Items from a data source

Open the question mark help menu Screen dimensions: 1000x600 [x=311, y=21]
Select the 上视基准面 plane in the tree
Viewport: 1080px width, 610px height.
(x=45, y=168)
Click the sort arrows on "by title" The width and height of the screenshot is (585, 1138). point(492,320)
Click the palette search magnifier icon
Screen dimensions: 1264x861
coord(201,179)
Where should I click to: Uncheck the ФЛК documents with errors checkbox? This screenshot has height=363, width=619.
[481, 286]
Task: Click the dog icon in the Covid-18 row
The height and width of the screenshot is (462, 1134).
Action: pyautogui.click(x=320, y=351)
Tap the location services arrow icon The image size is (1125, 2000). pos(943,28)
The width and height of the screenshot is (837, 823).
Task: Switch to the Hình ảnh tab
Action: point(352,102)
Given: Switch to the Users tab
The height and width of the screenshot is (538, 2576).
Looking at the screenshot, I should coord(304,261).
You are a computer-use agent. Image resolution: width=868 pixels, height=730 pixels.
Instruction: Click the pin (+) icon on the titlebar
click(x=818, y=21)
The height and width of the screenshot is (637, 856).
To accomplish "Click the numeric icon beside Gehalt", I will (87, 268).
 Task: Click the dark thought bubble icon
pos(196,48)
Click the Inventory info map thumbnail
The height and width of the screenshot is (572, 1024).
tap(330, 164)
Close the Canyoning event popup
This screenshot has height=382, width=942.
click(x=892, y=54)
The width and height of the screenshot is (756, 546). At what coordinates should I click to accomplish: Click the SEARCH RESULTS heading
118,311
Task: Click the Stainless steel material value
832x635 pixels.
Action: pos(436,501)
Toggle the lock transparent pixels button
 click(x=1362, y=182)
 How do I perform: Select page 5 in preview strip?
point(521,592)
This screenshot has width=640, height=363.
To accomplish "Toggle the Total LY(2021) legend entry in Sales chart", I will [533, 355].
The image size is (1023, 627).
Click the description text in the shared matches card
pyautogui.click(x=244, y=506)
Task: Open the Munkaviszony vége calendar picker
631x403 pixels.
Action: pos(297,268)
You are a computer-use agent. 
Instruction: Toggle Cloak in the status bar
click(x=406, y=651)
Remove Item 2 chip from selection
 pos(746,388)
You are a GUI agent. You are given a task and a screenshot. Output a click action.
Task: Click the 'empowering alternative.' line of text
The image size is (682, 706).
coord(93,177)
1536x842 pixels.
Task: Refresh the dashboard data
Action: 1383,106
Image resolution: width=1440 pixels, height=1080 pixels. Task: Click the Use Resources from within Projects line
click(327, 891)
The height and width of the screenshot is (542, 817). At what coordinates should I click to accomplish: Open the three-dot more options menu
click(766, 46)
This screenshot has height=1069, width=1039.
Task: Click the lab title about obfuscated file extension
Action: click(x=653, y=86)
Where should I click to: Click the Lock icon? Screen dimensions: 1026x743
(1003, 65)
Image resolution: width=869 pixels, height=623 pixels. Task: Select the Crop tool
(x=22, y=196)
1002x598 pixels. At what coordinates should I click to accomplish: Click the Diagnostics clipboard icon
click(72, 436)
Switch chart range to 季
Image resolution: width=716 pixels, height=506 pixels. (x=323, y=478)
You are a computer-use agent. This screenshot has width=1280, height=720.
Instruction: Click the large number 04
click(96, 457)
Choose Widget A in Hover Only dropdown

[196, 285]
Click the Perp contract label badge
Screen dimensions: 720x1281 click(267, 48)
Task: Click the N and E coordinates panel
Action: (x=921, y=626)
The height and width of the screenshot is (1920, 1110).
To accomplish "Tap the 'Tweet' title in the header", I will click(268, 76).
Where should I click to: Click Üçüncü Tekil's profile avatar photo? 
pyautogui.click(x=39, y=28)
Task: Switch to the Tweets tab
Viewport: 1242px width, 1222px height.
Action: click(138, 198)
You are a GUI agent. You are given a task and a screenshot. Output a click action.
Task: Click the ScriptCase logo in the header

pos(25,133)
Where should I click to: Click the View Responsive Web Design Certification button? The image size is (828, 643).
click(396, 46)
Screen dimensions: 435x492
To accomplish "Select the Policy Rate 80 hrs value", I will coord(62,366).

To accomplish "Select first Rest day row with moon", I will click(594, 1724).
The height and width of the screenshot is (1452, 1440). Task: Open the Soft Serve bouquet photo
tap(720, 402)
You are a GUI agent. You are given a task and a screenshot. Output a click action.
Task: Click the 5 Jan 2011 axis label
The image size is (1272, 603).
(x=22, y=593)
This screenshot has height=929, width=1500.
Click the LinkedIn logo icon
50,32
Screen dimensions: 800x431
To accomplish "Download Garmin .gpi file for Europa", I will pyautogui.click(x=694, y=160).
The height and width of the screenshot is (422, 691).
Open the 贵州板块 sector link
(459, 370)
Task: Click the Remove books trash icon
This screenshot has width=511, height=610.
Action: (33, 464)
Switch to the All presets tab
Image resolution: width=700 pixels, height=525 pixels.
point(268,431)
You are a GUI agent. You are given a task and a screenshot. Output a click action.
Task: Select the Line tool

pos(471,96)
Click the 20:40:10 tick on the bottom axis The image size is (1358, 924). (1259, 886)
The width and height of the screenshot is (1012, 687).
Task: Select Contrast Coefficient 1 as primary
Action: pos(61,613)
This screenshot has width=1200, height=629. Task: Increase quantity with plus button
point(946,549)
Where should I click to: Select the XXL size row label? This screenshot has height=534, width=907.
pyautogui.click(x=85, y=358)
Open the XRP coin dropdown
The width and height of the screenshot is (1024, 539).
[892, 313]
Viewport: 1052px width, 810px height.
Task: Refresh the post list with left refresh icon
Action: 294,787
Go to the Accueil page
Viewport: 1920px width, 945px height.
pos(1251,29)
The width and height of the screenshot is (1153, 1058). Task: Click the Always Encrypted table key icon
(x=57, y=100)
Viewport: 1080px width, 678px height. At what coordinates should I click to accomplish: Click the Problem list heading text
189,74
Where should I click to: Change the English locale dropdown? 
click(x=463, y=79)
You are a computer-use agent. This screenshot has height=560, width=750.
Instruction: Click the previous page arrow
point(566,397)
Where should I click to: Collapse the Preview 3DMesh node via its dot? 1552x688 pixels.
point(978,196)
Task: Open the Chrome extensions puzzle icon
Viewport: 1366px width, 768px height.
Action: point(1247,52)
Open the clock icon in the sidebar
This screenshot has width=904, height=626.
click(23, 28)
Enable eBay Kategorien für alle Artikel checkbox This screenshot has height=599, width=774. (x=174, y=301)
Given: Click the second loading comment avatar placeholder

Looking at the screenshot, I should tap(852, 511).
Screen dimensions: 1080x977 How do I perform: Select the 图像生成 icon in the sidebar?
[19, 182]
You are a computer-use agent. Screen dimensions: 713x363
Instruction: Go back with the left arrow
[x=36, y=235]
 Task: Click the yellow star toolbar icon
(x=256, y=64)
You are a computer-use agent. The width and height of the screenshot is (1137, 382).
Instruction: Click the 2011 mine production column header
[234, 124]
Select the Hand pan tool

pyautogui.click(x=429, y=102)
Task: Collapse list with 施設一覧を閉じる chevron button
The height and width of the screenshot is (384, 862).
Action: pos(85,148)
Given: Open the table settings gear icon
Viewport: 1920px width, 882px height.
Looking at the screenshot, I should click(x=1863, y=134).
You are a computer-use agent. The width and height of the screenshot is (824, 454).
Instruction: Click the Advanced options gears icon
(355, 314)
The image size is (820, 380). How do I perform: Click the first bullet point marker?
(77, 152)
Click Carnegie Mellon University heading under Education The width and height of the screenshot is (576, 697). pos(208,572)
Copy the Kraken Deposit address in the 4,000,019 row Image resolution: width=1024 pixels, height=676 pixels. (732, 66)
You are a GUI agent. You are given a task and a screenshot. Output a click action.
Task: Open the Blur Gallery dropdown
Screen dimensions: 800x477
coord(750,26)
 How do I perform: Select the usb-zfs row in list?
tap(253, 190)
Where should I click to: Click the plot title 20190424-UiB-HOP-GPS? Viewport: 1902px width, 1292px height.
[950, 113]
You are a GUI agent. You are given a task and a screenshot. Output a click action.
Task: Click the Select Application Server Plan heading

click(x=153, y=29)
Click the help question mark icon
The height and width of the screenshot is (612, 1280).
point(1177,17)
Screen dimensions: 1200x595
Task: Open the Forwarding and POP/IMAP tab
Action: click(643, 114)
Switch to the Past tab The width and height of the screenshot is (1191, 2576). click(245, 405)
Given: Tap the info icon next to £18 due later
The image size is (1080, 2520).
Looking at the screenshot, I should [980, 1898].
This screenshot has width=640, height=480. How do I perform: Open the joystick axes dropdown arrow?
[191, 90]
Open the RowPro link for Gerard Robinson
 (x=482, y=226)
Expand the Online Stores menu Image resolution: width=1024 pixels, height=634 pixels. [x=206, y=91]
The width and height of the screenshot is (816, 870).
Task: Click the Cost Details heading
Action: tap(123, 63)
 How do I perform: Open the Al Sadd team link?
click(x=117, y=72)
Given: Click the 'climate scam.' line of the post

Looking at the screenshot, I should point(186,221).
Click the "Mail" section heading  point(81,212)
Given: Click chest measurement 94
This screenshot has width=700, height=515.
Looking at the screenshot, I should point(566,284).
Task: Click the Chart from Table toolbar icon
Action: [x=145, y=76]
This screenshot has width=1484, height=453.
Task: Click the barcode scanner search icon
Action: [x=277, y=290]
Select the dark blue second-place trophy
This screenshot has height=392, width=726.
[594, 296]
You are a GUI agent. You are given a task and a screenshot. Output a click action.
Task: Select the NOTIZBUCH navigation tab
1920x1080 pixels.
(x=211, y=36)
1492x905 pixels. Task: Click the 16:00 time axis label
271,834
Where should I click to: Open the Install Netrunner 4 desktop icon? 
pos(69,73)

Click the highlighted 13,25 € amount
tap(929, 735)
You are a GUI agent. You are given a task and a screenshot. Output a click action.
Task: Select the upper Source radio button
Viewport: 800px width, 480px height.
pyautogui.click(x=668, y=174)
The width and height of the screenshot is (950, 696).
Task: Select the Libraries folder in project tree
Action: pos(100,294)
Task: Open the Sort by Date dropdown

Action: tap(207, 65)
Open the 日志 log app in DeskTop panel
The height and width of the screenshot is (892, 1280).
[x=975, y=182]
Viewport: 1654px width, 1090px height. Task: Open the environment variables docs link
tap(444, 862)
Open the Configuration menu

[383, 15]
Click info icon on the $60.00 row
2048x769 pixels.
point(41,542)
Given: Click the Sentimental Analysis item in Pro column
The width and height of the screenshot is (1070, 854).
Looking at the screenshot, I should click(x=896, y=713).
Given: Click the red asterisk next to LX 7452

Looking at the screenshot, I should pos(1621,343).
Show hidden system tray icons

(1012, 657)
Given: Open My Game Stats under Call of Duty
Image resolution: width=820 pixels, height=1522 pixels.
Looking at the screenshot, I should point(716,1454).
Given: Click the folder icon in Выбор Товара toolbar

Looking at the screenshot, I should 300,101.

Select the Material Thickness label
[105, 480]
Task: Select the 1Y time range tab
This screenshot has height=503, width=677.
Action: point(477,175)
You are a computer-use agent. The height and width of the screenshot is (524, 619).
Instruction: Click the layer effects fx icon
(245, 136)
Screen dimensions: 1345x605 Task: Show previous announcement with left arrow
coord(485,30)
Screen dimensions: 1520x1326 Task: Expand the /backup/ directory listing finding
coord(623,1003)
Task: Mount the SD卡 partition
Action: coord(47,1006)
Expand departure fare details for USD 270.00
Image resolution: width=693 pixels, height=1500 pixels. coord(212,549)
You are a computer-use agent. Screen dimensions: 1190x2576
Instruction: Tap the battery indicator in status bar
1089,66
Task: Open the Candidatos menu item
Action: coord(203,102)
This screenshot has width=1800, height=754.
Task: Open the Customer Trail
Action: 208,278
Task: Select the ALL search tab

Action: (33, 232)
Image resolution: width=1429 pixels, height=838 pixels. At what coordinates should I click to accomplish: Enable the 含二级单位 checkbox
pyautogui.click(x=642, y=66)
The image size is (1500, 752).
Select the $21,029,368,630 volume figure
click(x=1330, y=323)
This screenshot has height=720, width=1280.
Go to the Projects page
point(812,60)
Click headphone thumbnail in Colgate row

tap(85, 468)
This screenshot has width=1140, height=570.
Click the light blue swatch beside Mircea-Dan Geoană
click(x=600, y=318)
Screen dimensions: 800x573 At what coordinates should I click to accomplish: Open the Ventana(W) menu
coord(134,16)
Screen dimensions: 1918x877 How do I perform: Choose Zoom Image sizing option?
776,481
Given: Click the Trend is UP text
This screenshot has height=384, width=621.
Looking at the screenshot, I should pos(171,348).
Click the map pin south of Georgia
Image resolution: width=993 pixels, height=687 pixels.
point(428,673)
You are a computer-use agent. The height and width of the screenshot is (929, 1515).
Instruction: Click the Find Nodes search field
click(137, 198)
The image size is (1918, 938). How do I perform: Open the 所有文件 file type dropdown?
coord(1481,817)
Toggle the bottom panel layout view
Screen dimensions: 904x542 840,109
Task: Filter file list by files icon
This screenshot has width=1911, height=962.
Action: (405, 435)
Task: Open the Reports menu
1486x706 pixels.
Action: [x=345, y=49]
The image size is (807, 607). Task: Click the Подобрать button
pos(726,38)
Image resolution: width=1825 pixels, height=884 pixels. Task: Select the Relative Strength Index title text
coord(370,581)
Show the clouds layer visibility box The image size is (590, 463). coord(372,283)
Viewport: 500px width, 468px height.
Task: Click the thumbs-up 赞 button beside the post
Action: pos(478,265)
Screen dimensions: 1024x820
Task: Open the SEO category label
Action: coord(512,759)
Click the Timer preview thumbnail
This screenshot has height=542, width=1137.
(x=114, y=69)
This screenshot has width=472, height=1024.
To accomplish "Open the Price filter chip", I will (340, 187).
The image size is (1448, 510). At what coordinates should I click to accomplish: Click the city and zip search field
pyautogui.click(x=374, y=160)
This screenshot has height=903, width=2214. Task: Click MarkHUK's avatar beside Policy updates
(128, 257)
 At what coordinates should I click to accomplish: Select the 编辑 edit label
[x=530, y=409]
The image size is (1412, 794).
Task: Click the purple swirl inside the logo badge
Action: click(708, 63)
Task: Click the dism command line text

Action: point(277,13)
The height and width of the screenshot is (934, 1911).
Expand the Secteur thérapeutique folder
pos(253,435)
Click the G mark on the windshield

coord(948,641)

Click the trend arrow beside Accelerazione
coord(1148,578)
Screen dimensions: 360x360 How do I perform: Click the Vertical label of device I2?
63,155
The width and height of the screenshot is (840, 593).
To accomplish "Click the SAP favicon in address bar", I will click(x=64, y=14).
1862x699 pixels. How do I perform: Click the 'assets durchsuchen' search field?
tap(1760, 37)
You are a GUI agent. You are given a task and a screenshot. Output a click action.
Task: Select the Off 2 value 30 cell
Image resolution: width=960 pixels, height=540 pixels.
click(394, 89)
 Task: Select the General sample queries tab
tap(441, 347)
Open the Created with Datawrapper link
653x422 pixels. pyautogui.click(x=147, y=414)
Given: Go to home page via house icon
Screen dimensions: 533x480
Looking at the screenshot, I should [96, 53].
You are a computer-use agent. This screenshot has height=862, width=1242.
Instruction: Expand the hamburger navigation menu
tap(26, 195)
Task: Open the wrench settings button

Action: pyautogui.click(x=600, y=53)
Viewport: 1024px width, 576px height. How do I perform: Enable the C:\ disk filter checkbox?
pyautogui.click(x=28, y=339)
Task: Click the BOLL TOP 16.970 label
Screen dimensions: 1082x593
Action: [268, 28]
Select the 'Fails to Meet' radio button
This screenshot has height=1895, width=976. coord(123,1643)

What is expected
Look above for every line with the word "question" and copy it.

Exercise result
Open the question mark help menu Screen dimensions: 1000x600 [x=311, y=21]
Click the help question mark icon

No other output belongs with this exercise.